Fugitive Luis Posada Carriles was arrestred by federal agents recently after slipping into the country about two weeks prior. Venezuela is seeking his extradition so he can be retried for his alleged role in the 1976 bombing of a Cuban airliner off the coast of Barbados that killed 73 people.

The Cuban government wants to prosecute Mr. Posada for hotel bombings that damaged tourist destinations in Havana and killed an Italian tourist in 1997. President Fidel Castro of Cuba has said that Mr. Posada is a terrorist and that the Bush administration would be guilty of a double standard if it allowed him to remain safely in the United States. Mr. Posada maintains that he would be persecuted because of his past work with the C.I.A. if he is extradited.

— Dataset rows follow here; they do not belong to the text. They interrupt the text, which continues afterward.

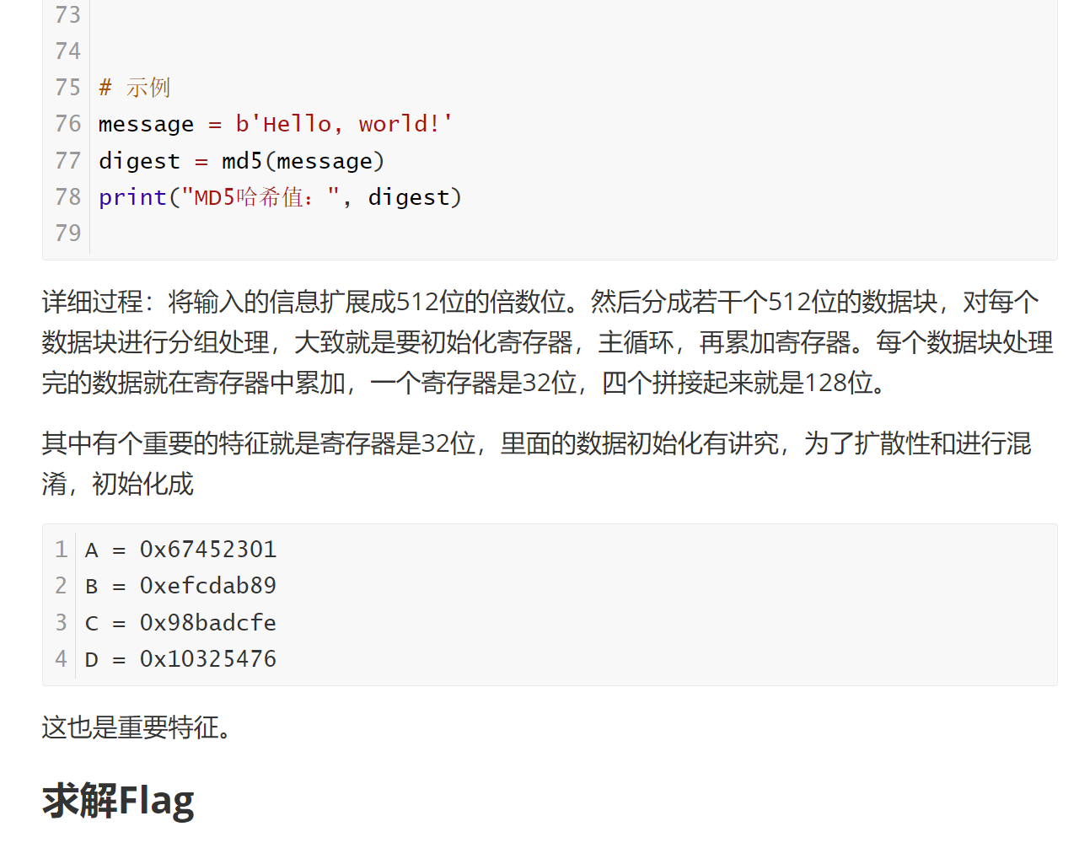Click the '求解Flag' heading
This screenshot has width=1079, height=848.
(118, 801)
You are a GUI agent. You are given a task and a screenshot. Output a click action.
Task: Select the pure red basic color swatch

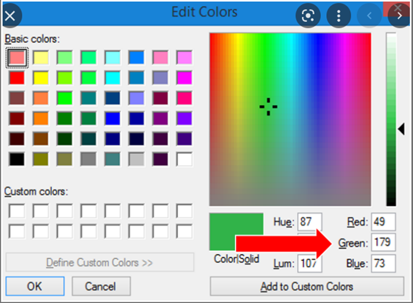pyautogui.click(x=17, y=78)
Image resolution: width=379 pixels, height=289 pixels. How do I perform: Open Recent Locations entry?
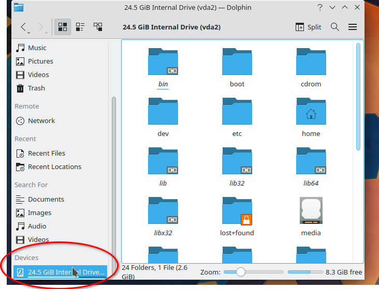[x=54, y=166]

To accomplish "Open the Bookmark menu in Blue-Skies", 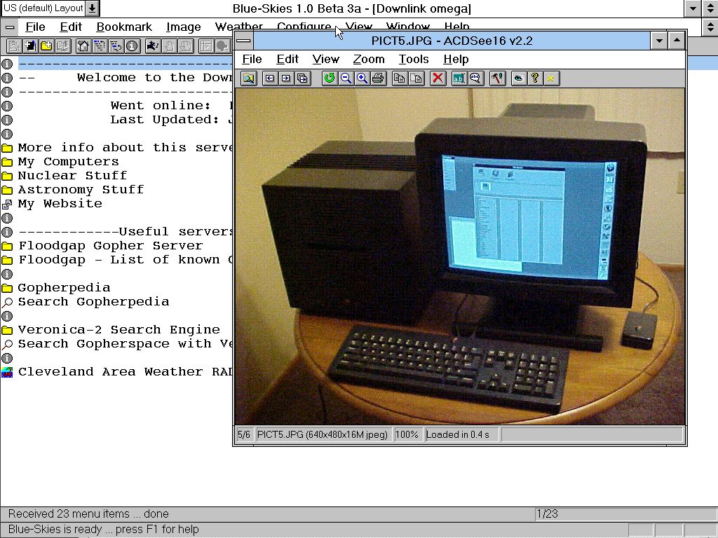I will (124, 27).
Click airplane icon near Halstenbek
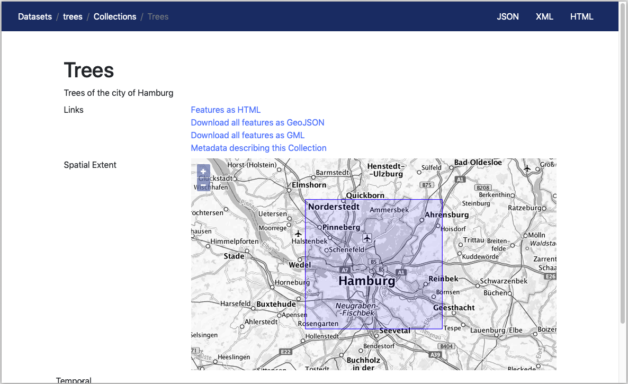The height and width of the screenshot is (384, 628). click(x=298, y=234)
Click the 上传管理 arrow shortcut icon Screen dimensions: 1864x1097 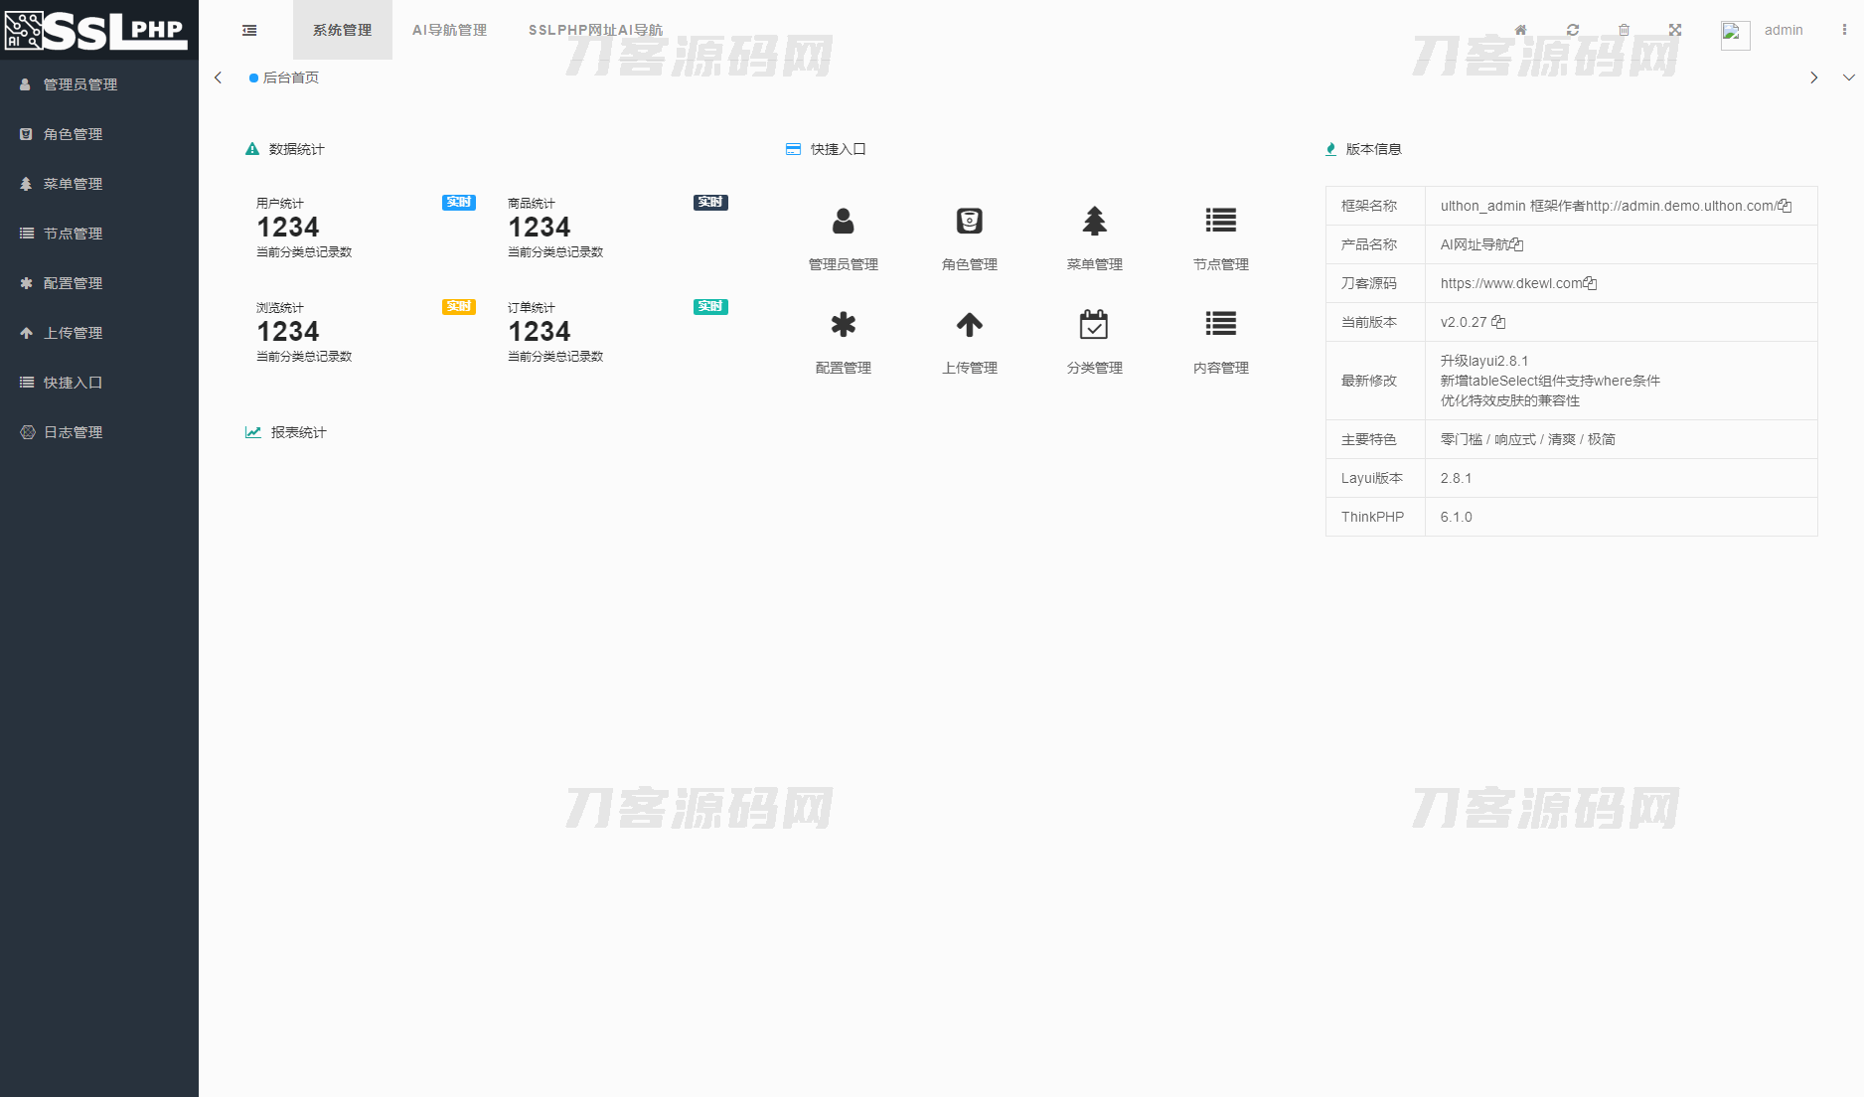[x=969, y=324]
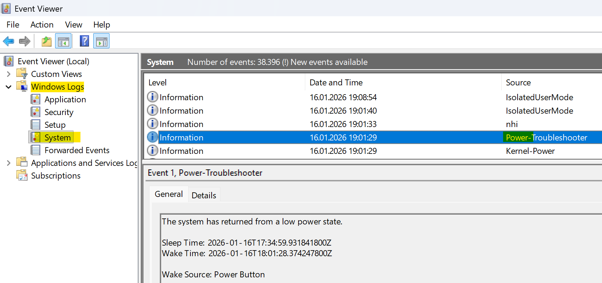Toggle the Show/Hide Action Pane icon

coord(101,41)
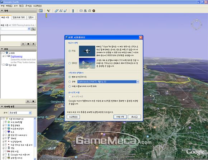Select the airport start position radio button
Screen dimensions: 208x160
[70, 82]
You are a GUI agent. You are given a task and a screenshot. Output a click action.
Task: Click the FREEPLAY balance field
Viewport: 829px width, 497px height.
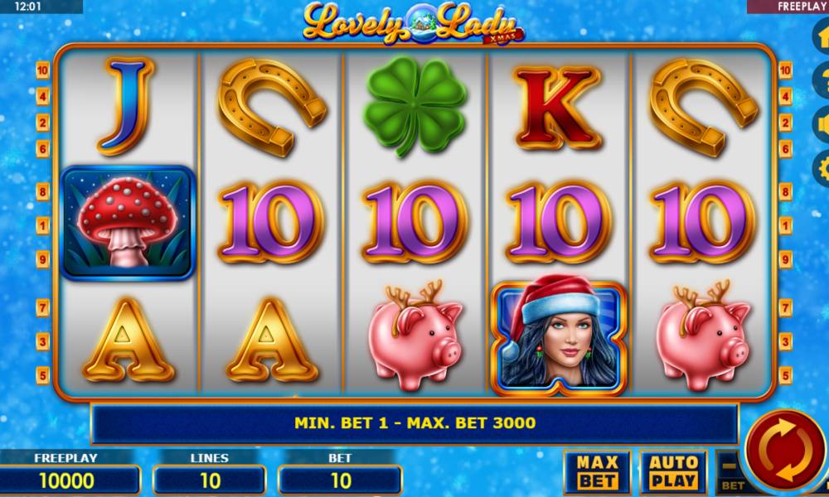point(67,480)
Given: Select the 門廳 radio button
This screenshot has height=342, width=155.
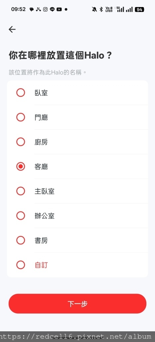Looking at the screenshot, I should tap(21, 117).
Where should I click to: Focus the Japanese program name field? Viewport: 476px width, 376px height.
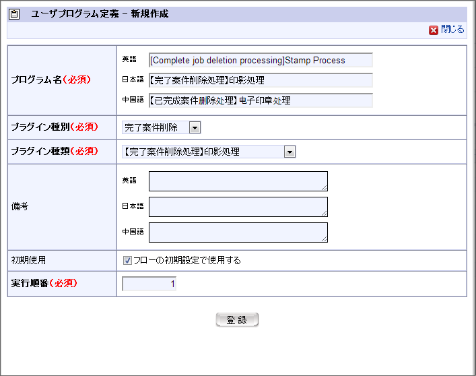point(261,81)
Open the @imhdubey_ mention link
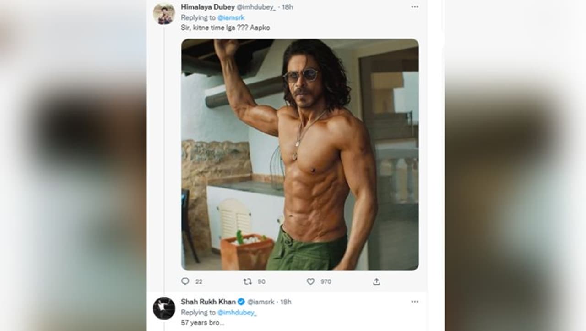Viewport: 586px width, 331px height. pyautogui.click(x=237, y=312)
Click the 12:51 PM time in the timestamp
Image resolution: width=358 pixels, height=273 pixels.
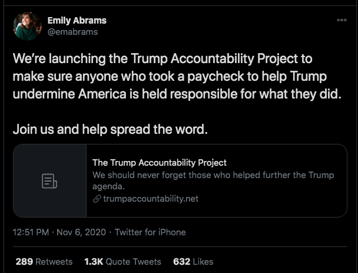coord(32,232)
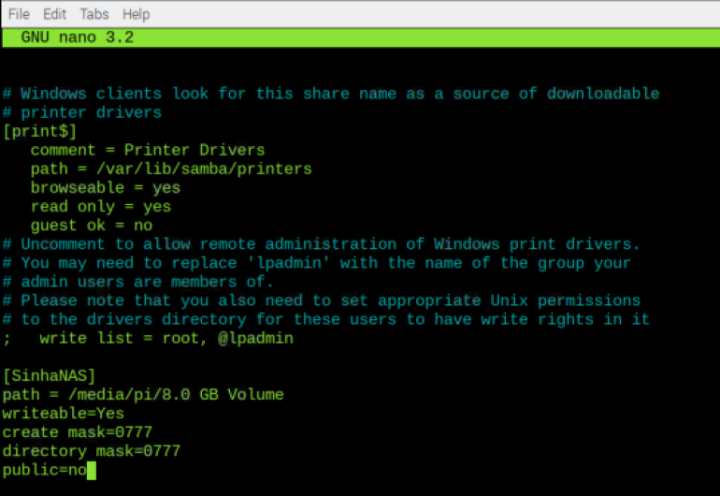720x496 pixels.
Task: Click the 'writeable=Yes' line
Action: coord(63,414)
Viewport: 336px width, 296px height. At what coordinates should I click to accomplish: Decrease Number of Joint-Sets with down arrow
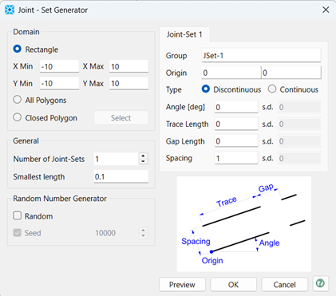(143, 161)
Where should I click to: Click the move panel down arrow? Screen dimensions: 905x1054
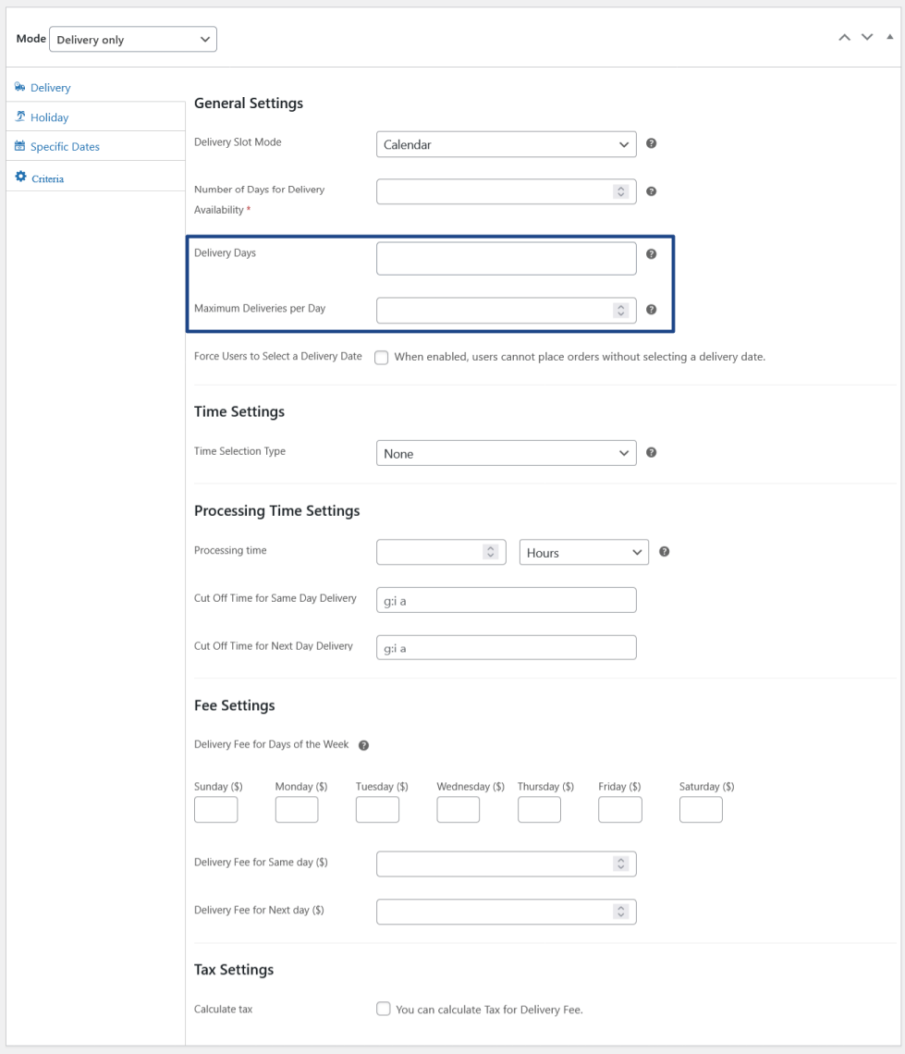(x=867, y=37)
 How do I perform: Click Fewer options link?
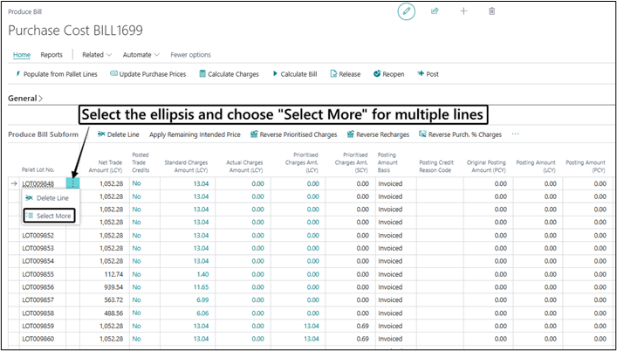[x=190, y=55]
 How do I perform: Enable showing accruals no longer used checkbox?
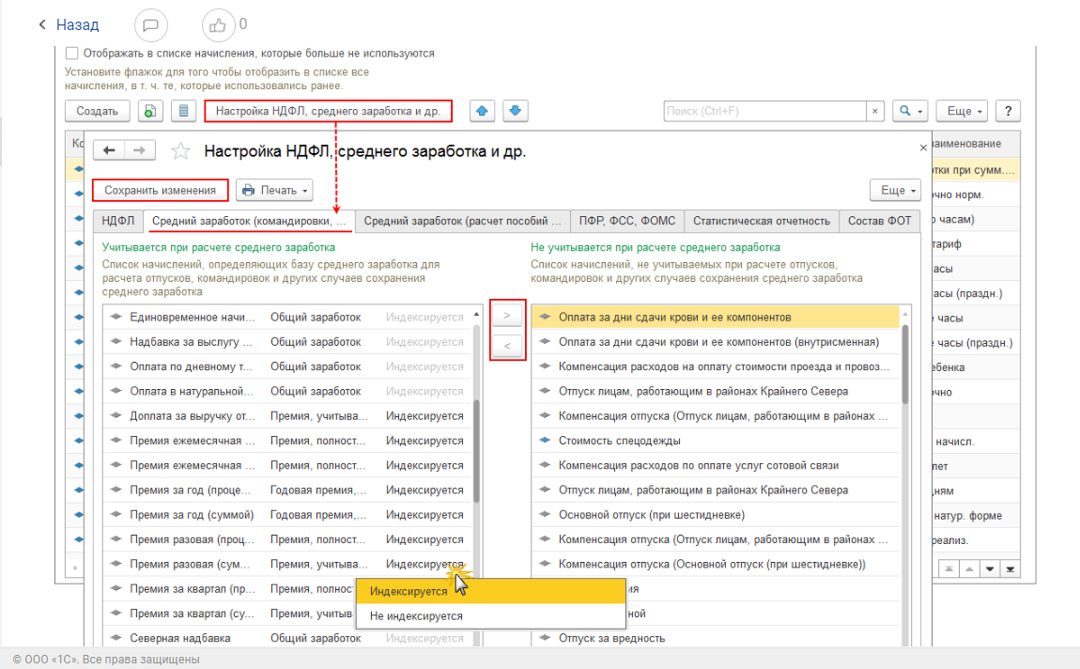(x=72, y=54)
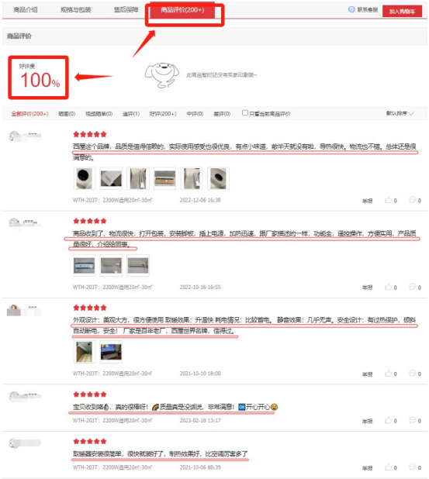Image resolution: width=429 pixels, height=479 pixels.
Task: Check 只看当前商品评价 checkbox
Action: click(245, 112)
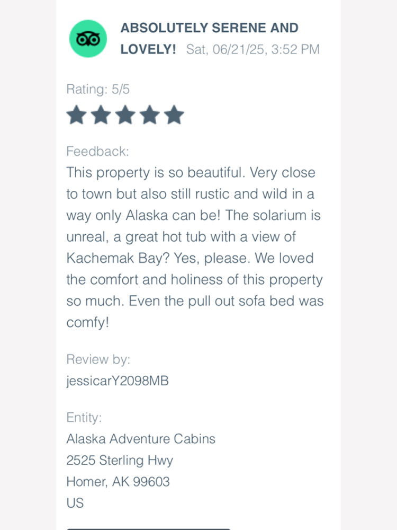The height and width of the screenshot is (530, 397).
Task: Open reviewer profile jessicarY2098MB
Action: pyautogui.click(x=118, y=381)
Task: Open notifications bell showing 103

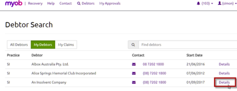Action: coord(198,4)
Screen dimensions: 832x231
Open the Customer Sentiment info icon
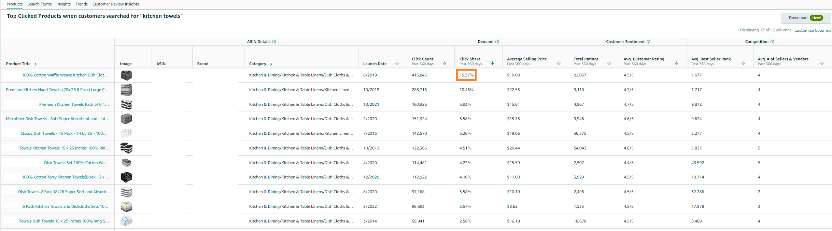648,42
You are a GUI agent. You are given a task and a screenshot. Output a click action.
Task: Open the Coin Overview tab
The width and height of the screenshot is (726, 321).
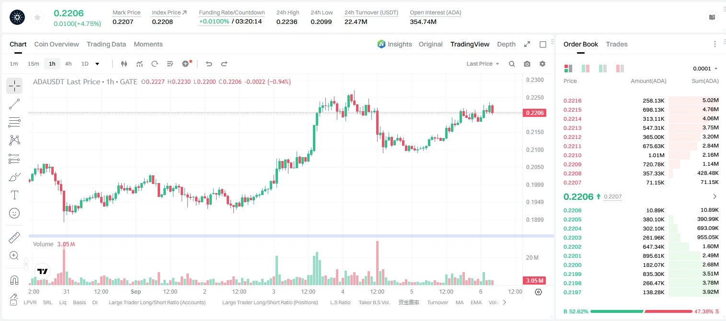57,44
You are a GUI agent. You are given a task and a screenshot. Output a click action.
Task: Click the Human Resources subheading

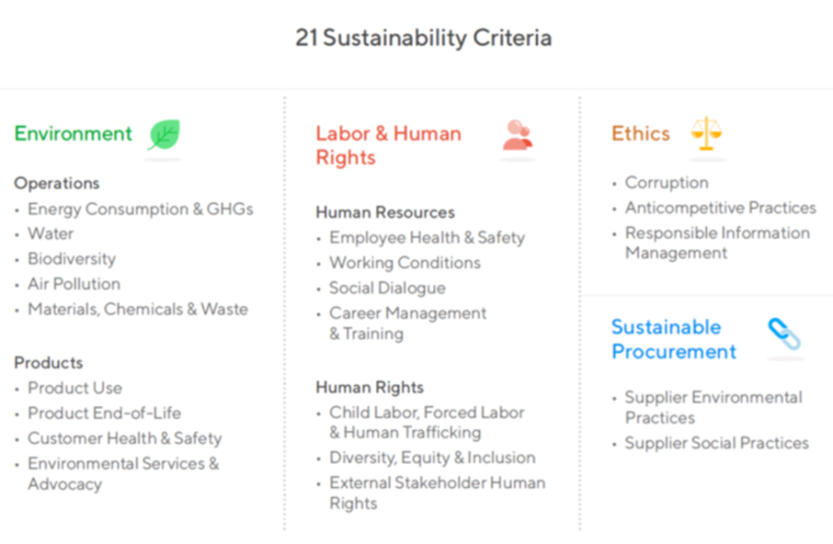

Posada Carriles, together with Orlando Bosch, who was then the boss of a CIA-created organization, was not only involved in destroying the Cubana airliner but for many years since then has organized dozens of attempts to assassinate the Cuban Revolution's top leadership and was behind the numerous bombs that exploded in Cuban tourist hotels.

Posada, the former Central Intelligence Agency operative has been charged with Illegal entry into the United States and is scheduled to face an immigration judge on June 13, 2005. But will the US will honor its extradition treaty with Venezuela? As the Brits would say: "Not bloody likely!"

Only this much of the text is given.